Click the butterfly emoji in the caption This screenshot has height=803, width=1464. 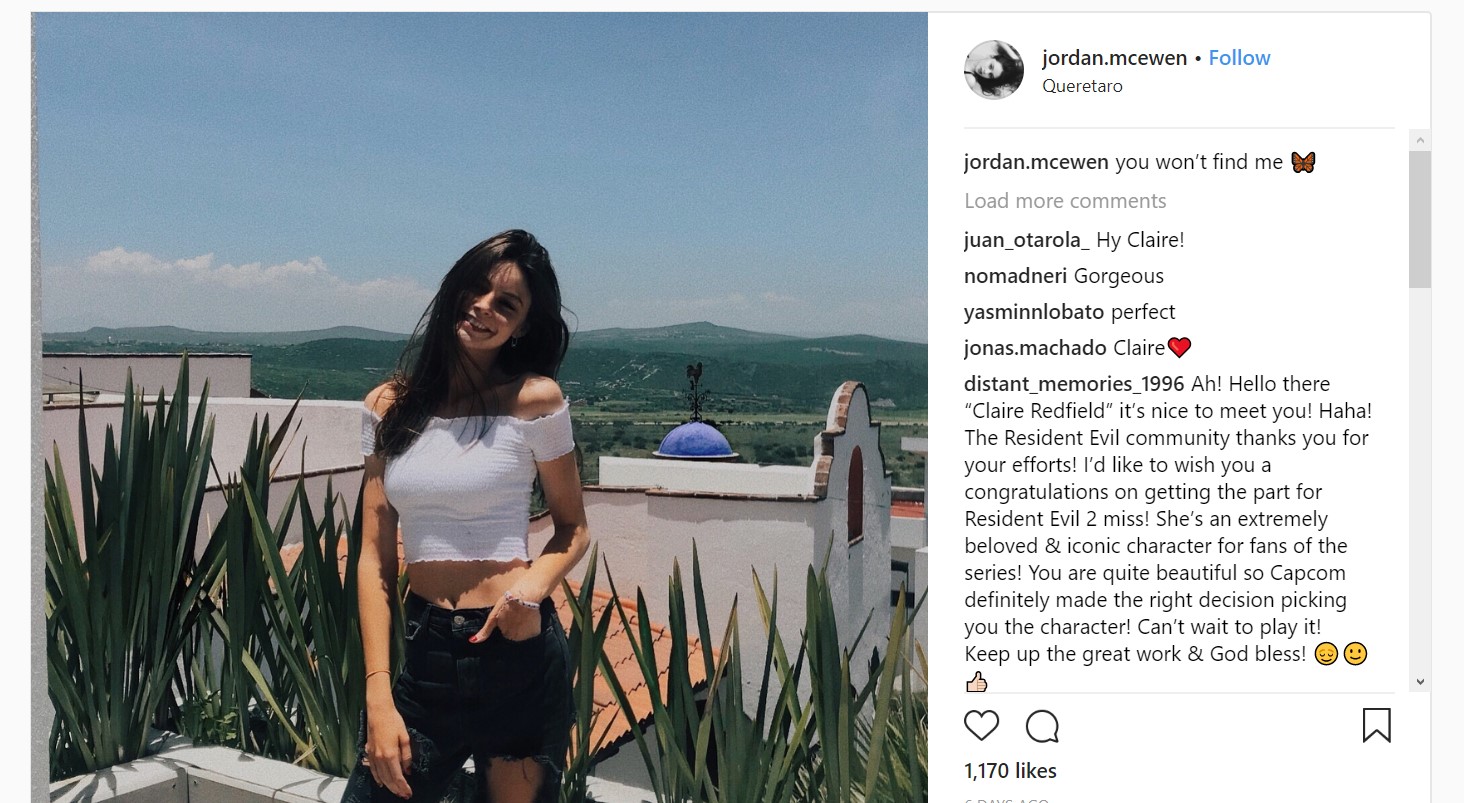1302,162
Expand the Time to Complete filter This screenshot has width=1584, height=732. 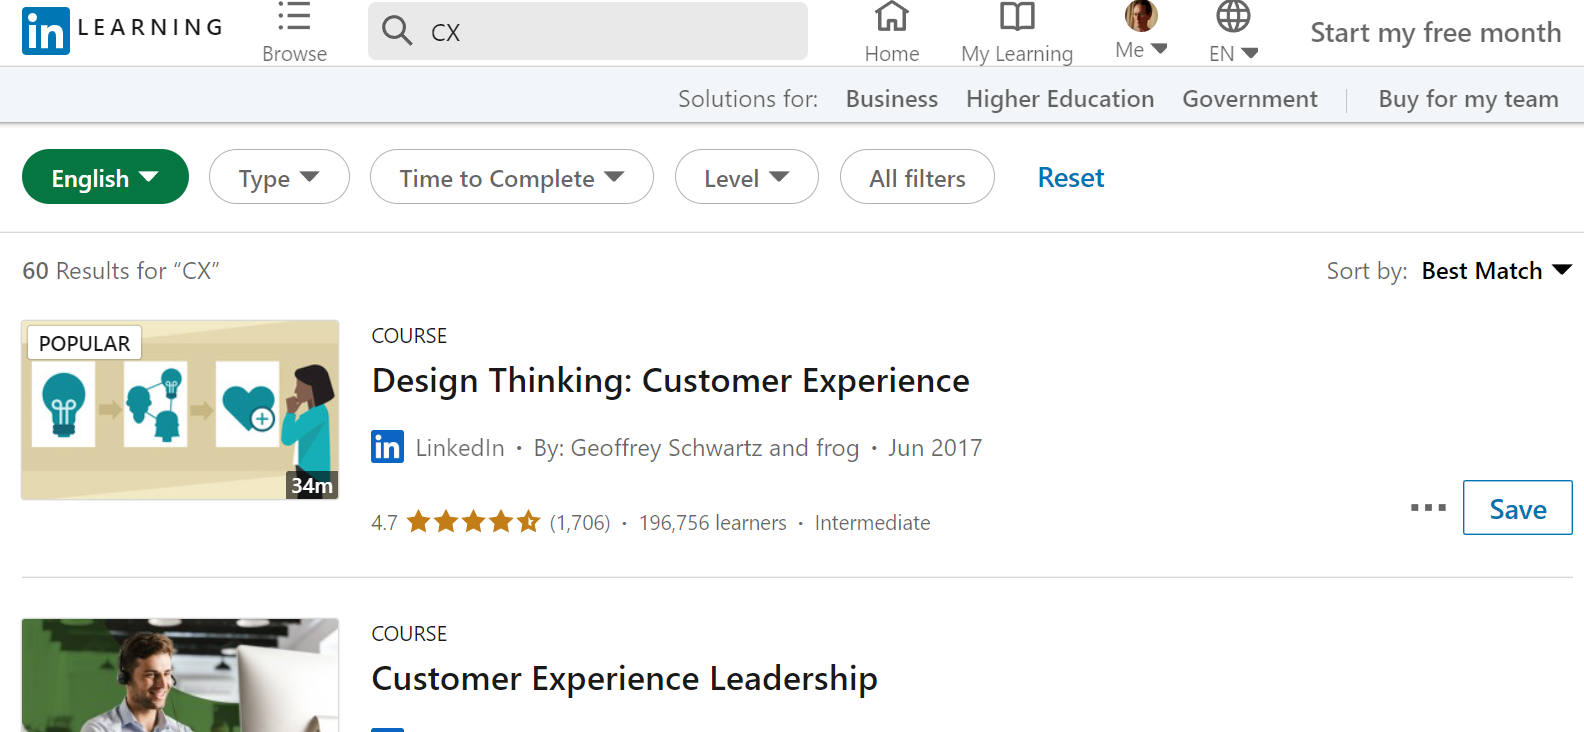pos(511,177)
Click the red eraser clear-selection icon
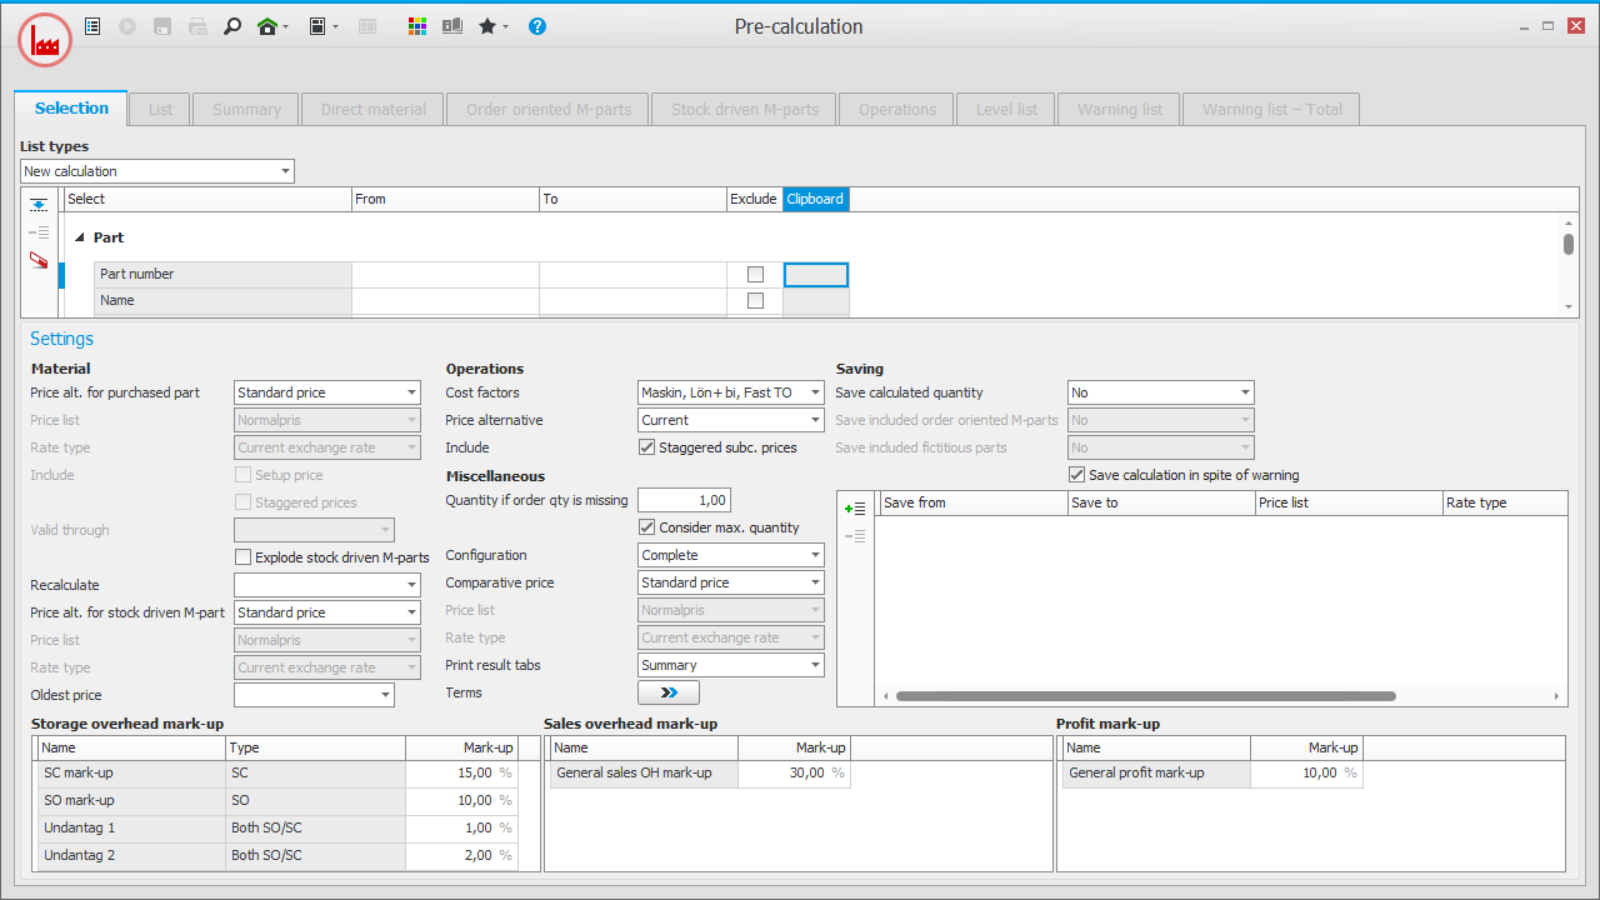1600x900 pixels. pos(39,261)
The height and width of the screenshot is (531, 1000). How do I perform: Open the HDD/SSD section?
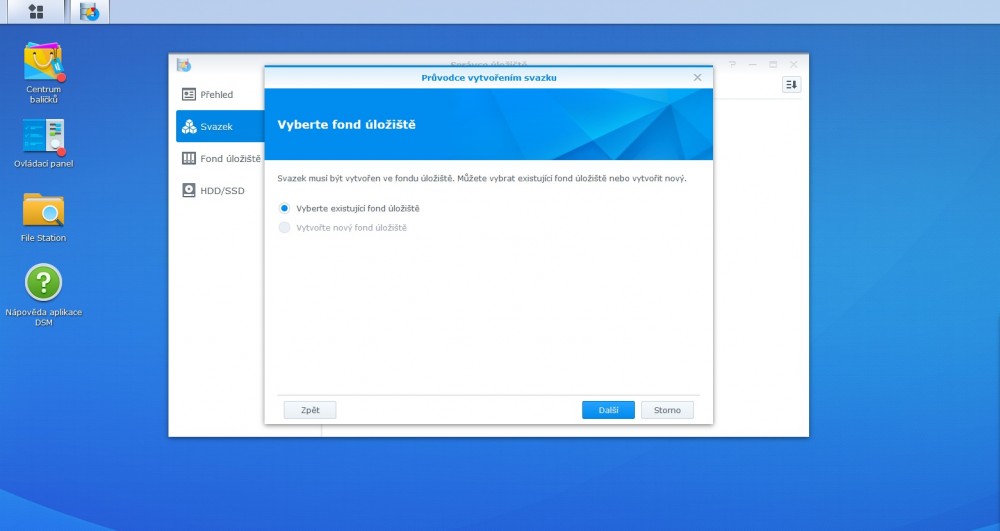pyautogui.click(x=222, y=190)
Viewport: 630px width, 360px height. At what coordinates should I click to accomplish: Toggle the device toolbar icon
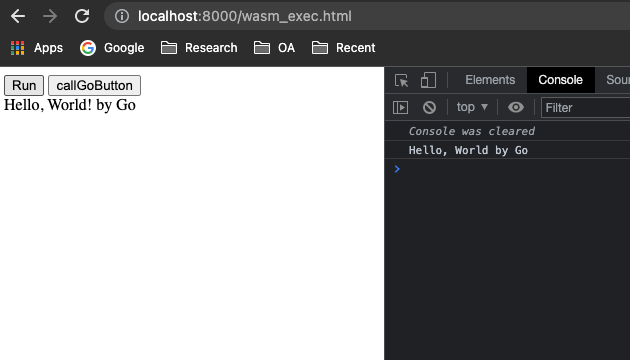coord(428,80)
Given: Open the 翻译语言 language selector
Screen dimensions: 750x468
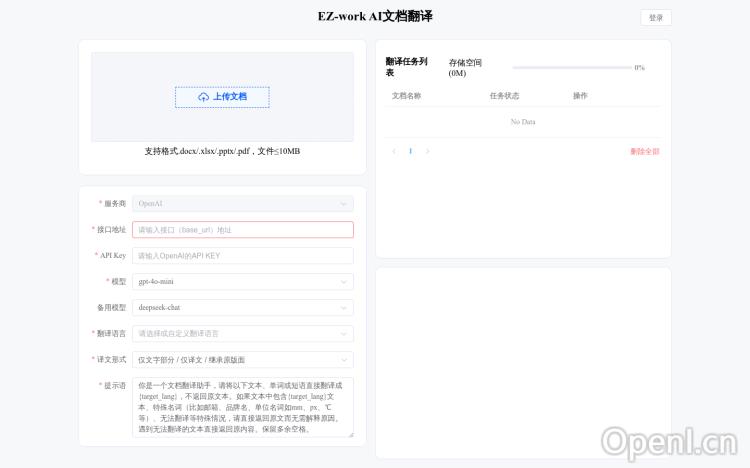Looking at the screenshot, I should pyautogui.click(x=242, y=333).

══════

*TASK PROMPT*. Everything from the line with "Viewport: 630px width, 360px" through the final line of the material is to be returned exactly, both ends included, apart from the pictures.

*ANSWER SECTION*.
Viewport: 630px width, 360px height. At what coordinates should I click to accomplish: Toggle the device toolbar icon
coord(428,80)
Given: Open the 翻译语言 language selector
Screen dimensions: 750x468
Looking at the screenshot, I should pyautogui.click(x=242, y=333).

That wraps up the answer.